Was für ein verrückter April. Um Palmsonntag Schnee bis ganz runter, an Ostern Sommer mit bis zu 27 Grad und nun droht zum kommenden Wochenende ein neuer Temperatursturz. Es gibt sogar wieder Bodenfrost.

Leon Beurer Leon Beurer 26 Apr 2019 - 02:30 UTC
Temperatursturz
Am Wochenende ist der Aprilsommer vorbei und die Temperaturen rutschen deutlich nach unten.

Der April verabschiedet sich mit einem Temperatursturz. Nachdem die Höchstwerte am heutigen Freitag im Osten nochmal über 25 Grad gelegen haben, geht es ab morgen überall in den Keller. Dann sind sogar kaum noch 20 Grad drin. Nachts gibt es vielfach Werte um oder unter 5 Grad und lokal kann es zu Frost kommen, vorwiegend zu Bodenfrost. Daher sollte man empfindliche Pflanzen gut im Auge behalten und im Notfall entsprechend gegen den Frost schützen.

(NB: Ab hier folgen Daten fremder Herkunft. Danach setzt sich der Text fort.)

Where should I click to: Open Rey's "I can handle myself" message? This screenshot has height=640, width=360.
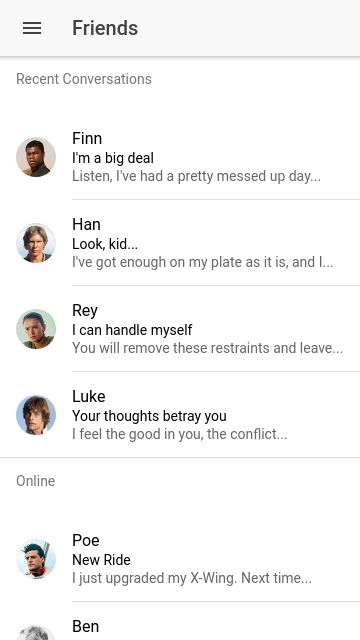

Das Hoch Leonore macht nun schlapp. Damit ist der Weg frei für Tiefs und die bringen uns eine Abkühlung ins Land. Allerdings war es bisher auch viel zu warm. Seit Ostern haben wir Temperaturen wie im Juni gehabt. Das war deutlich zu warm. Ostern erinnerte sehr stark an den Sommer. Es gab durchweg Sonnenschein und Spitzenwerte von bis zu 27 Grad. Mehr Sommer geht Ende April eigentlich gar nicht mehr.

Endlich Regen in Sicht

Mit der Abkühlung ziehen auch Regenwolken auf und die kann die Natur, aber auch die Landwirtschaft ganz dringend gebrauchen. Im Norden und Osten herrscht bereits eine sehr große Dürre. Vielerorts gibt es auf Feldern und Wiesen schon die ersten Dürreschäden. Die Ernte ist in Gefahr und Landwirte sind schon am Verzweifeln. Doch ergiebiger Landregen ist auch am kommenden Wochenende nicht in Sicht. Es gibt besonders am Samstag einzelne Schauer. Aber das ist wie so oft nur der berühmte Tropfen auf den heißen Stein.

Besser davon kommt der Westen und Süden. Hier kann es durchaus über das Wochenende hinweg 10 bis 20, lokal auch 30 Liter Regen pro Quadratmeter geben. Der Westen bekam zudem bereits am Mittwochabend den ein oder anderen starken Regenguss ab und darf sich über eine Entspannung bei der Waldbrandgefahr freuen. So richtig Trockenheitsentwarnung kann aber auch dort nicht gegeben werden.

Eisheilige könnten Frühstart hinlegen

Um den 11. bis 15. Mai herum sprechen wir ja von den Eisheiligen. Dies darf man natürlich nicht allzu wörtlich nehmen. Es muss nicht exakt zwischen dem 11. und 15. Mai ein paar Grad kälter werden. Das kann auch später oder früher passieren oder es findet auch manchmal gar nicht statt. Eigentlich wären die Eisheiligen wegen einer Kalenderreform im 15. Jahrhundert ohnehin erst 10 Tage später.

So oder so: Die Eisheiligen sind eine Bauernregel. Das kann so kommen, muss es aber nicht. Doch derzeit sieht es nach den aktuellen Berechnungen tatsächlich so aus, als würde es in der ersten Maidekade nochmal richtig frisch werden. Neben Bodenfrost wäre sogar Luftfrost möglich. Das würde für die Pflanzenwelt richtig gefährlich werden, denn die ist nun aufgrund der warmen Tage sehr weit fortgeschritten.